Santa Juliana de Falconeri

Santa Juliana completou na carne o sacrifício de Cristo em favor da Igreja e da evangelização.

Horizonte, (Zenit.org) Fabiano Farias de Medeiros | 293 visitas

Juliana Falconieri nasceu no ano de 1270. Filha do casal Caríssimo e Ricordata, Juliana descende de uma rica família aristocrata e sobrinha de Santo Aleixo Falconieri, um dos fundadores da Ordem dos Servos de Maria. Seu pai, já idoso, faleceu pouco tempo depois do nascimento de Juliana que ainda criança, dedicava-se à vivência das virtudes cristãs e à oração. A tradição conta que as primeiras palavras de Juliana foi Maria e José.

Influenciada pelo testemunho de seu tio, aos quinze anos fez voto de castidade, ingressando na Ordem das Servitas por volta do ano 1284 e conseguindo a adesão de diversas jovens e religiosas que empreenderam grandes jornadas de caridade em favor dos doentes, necessitados e pobres. Desta iniciativa surgiu a Congregação das Servas de Maria, também chamadas de "Mantellate" por conta do estilo de hábito que usavam, com mangas curtas para facilitar seus trabalhos. A Ordem obteve aprovação canônica do papa Bento XVI no ano de 1304.
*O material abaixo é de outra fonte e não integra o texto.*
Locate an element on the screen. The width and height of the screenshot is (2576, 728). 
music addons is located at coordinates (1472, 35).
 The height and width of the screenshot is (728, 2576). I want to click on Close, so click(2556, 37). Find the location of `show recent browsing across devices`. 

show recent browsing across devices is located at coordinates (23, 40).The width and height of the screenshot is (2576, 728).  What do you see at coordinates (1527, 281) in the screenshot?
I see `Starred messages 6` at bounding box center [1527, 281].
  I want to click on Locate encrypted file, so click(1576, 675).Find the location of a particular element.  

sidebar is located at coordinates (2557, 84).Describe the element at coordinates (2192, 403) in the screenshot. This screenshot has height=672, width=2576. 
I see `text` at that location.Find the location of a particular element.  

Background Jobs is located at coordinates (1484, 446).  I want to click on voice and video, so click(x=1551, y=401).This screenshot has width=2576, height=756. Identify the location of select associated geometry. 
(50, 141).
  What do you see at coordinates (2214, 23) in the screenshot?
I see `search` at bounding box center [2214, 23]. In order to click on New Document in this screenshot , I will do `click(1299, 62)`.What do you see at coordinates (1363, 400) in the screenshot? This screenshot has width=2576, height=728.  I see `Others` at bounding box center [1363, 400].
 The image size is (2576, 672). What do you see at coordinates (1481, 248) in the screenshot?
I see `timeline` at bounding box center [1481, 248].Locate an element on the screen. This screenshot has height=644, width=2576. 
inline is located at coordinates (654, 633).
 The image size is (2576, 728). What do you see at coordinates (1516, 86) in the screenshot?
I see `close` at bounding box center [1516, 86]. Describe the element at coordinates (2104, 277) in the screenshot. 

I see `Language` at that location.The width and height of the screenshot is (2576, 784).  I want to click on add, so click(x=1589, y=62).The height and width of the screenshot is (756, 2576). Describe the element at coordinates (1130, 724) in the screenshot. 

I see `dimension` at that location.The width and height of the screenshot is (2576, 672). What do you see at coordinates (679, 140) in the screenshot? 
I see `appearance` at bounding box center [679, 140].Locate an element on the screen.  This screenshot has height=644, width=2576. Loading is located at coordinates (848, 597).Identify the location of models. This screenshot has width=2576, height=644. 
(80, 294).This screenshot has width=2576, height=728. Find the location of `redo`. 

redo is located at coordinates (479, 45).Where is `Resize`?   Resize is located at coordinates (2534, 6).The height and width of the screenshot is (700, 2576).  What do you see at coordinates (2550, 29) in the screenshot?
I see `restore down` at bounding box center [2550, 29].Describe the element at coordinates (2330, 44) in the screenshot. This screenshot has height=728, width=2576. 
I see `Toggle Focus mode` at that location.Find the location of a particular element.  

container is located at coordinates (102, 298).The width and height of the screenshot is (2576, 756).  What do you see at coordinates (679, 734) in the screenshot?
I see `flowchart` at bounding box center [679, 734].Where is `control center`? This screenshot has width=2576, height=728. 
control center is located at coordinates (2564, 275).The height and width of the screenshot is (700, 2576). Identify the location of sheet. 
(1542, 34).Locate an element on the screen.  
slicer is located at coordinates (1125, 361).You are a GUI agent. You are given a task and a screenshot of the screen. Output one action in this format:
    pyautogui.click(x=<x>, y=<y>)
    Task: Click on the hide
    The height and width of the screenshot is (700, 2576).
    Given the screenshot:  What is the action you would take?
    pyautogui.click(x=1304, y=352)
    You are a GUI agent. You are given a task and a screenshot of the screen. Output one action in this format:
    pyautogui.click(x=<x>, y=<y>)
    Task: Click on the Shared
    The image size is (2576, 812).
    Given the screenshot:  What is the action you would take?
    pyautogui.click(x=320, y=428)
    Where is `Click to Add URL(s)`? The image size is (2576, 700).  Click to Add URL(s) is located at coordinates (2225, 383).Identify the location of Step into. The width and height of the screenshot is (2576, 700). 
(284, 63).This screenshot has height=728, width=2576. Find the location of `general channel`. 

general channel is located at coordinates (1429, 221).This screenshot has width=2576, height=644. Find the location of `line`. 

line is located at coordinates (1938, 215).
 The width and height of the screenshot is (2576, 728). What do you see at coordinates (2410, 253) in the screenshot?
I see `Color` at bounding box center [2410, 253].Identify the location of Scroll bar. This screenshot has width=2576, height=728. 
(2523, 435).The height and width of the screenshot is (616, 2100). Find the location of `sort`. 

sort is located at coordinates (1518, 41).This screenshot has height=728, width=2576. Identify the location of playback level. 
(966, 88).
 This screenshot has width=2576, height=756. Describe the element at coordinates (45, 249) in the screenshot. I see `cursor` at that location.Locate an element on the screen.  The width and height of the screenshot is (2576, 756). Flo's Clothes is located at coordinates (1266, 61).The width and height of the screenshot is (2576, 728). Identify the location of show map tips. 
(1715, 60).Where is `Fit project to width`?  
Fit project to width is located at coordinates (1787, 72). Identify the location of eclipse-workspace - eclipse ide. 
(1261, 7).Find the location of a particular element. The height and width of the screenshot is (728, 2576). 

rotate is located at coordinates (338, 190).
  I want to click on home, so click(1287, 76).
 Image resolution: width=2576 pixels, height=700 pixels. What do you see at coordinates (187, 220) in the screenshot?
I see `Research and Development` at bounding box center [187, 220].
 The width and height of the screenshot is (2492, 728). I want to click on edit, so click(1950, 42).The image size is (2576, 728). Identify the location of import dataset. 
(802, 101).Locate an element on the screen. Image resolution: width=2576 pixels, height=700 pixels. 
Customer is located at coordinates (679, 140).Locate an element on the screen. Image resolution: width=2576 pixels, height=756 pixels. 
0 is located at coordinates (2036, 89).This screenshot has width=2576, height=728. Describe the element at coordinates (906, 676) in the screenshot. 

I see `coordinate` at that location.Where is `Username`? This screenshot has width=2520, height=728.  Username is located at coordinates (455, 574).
Após a aprovação, Juliana foi nomeada superiora da Congregação. Seu trabalho de caridade intensificou-se ainda mais, bem como a suas penitências e orações. A intensidade de sua vida espiritual e apostólica levou-a aos setenta anos a adquirir uma enfermidade estomacal que a impedia de absorver qualquer alimento, inclusive a eucaristia. Sendo incapaz de receber a comunhão devido aos fortes vômitos e já muito debilitada, pediu ao Padre Tiago de Campo Regio  que colocasse o corporal sobre seu peito e ali colocasse a hóstia consagrada.

Após colocada a hóstia, Juliana faleceu. Datava-se 10 de junho de 1341 e conforme a tradição, ao ter seu corpo preparado para o sepultamento, identificaram impresso em seu peito, uma imagem de Jesus crucificado.

Juliana foi beatificada no dia 08 de julho de 1678 pelo Papa Inocêncio XI e canonizada em 16 de junho de 1737 pelo Papa Clemente XII.